God has a plan for me, I know that.  But I have this sinking feeling that He brought you into my life for two reasons: to show me how wrong I was living my life and in turn bring me to Him, and to at least let me have a taste of the love I was longing for because having someone love me like you did for the rest of my life isn’t in His plan for me.  That scares me so badly.  To think I might never have a child with a woman, that I might never have a family of my own.
At the same time I am afraid of ever being that close to someone again.  Like, I can’t even imagine feeling something for someone like I did for you.  I hate who I became because of the insecurities and the LOVE I felt.  I was possessive and … I haven’t changed and no matter how badly I want the romantic things, the familial things, I don’t wanna hurt someone that loves me again.

What Happens …

What happens when you fall in love with you best friend?  Or the person you’re in love with becomes your best friend?  What happens to the friendship when the love starts to fade?  What happens to the love when something cracks the friendship?  Loving and falling for your best friend is probably the best and most satisfying relationship you could ever have next to knowing God.  That’s all for this post, just yeah. 

I have problems

I have a feeling that if I was in a situation to have sex with a woman … I would.  This is being single and her willing.  And I don’t like that.  I don’t think i would have the strength to refuse the satisfaction and pleasure that would come with making love.  No, it wouldn’t be that, it would be sex.  Making love is for a man and a woman in love.  I can’t figure out how to beat this.  I’ve thought so many things on what I need to change, what I need to work on to actually fix the symptom, or at least lessen it.  But nothing I’ve tried has worked.  Praying every time the thoughts come up seems to only push them away for a few hours.  After I pray them gone two or three time in a single day, its like a flood and I feel like there isn’t anything I can do.  I’m afraid that one day I won’t have the strength to save myself… I don’t know.
Every time I close my eyes I remember two things … her crying when I told her I cheated on her, and the innumerable texts that said she hated me.  Those thoughts are usually followed by the sex ones, since her and I were so intimate.  So the prayers to God to take away the thoughts of her accompany the ones to take away lust… They always come back stronger than ever. 

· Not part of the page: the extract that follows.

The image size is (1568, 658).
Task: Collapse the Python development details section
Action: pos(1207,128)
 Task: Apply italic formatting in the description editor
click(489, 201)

I don’t think I’m ready for another relationship, and others agree with me, so I don’t even bother trying to get close with girls I don’t already know. 

Whenever I start thinking that I have feelings for someone I start to think about how I hurt her and then get afraid that if I hurt this next person, I won’t be able to get back up at all.

I’m afraid that if I spend all the time, wait so extensively to build the friendship I want to develop into love, I’ll miss the person that already loves me.

I’m just downright afraid.  I’m scared.  And I’ve never been this scared in my entire life.  Never felt more broken, more disturbed.